The least category of customer spending on credit card is $10001 - $12000 (0.1%), $12001 - $14000 (2%) and $8001 - $10000 (3%)
The highest category of customer spending on credit card based on age group is customer age group 45-55 years old who spend $4001 - $6000 (14.4%), customer age group 35-45 years old who spend $4001 - $6000 (12.6%) and customer age group 35-45 years old who spend $2001 - $4000 (11.9%)
ggplot(data = df1,
mapping = aes(x = months_on_book, fill = attrition_flag)) +
geom_histogram(alpha = 0.5 , bins = 20) +
labs(fill = "Attrition Customer", x = "Customer Months On Book", y = "Count",
title = "Credit Card Loyal Customer") +
theme_bw() +
scale_x_continuous(breaks = round(seq(min(df1$months_on_book), max(df1$months_on_book), by = 2),1))
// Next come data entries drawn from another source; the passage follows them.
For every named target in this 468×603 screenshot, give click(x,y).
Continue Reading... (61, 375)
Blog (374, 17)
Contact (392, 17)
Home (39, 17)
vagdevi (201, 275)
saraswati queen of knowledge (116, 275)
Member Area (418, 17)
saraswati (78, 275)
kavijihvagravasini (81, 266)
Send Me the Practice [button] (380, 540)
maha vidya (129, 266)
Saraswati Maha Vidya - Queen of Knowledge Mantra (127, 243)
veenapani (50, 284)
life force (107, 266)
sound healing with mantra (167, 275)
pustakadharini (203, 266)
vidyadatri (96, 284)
# To show loyal customer based on months_on_book in bank
tabyl(df1, months_on_book, attrition_flag) %>%
adorn_totals("row") %>%
adorn_percentages("all") %>%
adorn_pct_formatting(digits = 1) %>%
adorn_ns %>%
adorn_title
## attrition_flag
## months_on_book Attrited Customer Existing Customer
## 13 0.1% (6) 0.5% (44)
## 14 0.0% (1) 0.2% (14)
## 15 0.1% (7) 0.2% (18)
## 16 0.0% (3) 0.2% (22)
## 17 0.0% (4) 0.4% (33)
## 18 0.1% (11) 0.4% (39)
## 19 0.1% (6) 0.6% (54)
## 20 0.1% (12) 0.6% (58)
## 21 0.1% (9) 0.7% (61)
## 22 0.2% (16) 0.9% (77)
## 23 0.1% (12) 1.0% (91)
## 24 0.2% (21) 1.3% (118)
## 25 0.3% (26) 1.3% (120)
## 26 0.2% (20) 1.7% (149)
## 27 0.2% (21) 1.7% (156)
## 28 0.5% (41) 2.3% (208)
## 29 0.4% (32) 2.1% (186)
## 30 0.6% (53) 2.4% (220)
## 31 0.3% (30) 2.8% (252)
## 32 0.4% (40) 2.5% (222)
## 33 0.5% (44) 2.6% (236)
## 34 0.6% (52) 2.9% (262)
## 35 0.4% (40) 2.7% (247)
## 36 4.2% (383) 20.0% (1804)
## 37 0.6% (55) 2.9% (265)
## 38 0.6% (52) 2.9% (258)
## 39 0.6% (55) 2.8% (248)
## 40 0.4% (39) 2.7% (247)
## 41 0.5% (44) 2.4% (217)
## 42 0.3% (28) 2.3% (208)
## 43 0.5% (41) 2.3% (211)
## 44 0.4% (36) 1.9% (171)
## 45 0.3% (30) 1.9% (174)
## 46 0.4% (34) 1.6% (146)
## 47 0.2% (22) 1.5% (133)
## 48 0.3% (25) 1.4% (123)
## 49 0.2% (16) 1.2% (109)
## 50 0.2% (21) 0.7% (63)
## 51 0.1% (13) 0.6% (54)
## 52 0.1% (11) 0.5% (43)
## 53 0.1% (7) 0.7% (66)
## 54 0.1% (5) 0.5% (43)
## 55 0.0% (2) 0.3% (30)
## 56 0.2% (14) 0.8% (75)
## Total 16.0% (1440) 84.0% (7575)
# To show loyal customer group by agegroup and gender
df1 %>%
tabyl(attrition_flag, agegroup, gender, show_missing_levels = FALSE) %>%
adorn_totals("row") %>%
adorn_percentages("all") %>%
adorn_pct_formatting(digits = 1) %>%
adorn_ns %>%
adorn_title
## $F
## agegroup
## attrition_flag 25-35 Years Old 35-45 Years Old 45-55 Years Old
## Attrited Customer 1.2% (52) 6.8% (294) 7.4% (316)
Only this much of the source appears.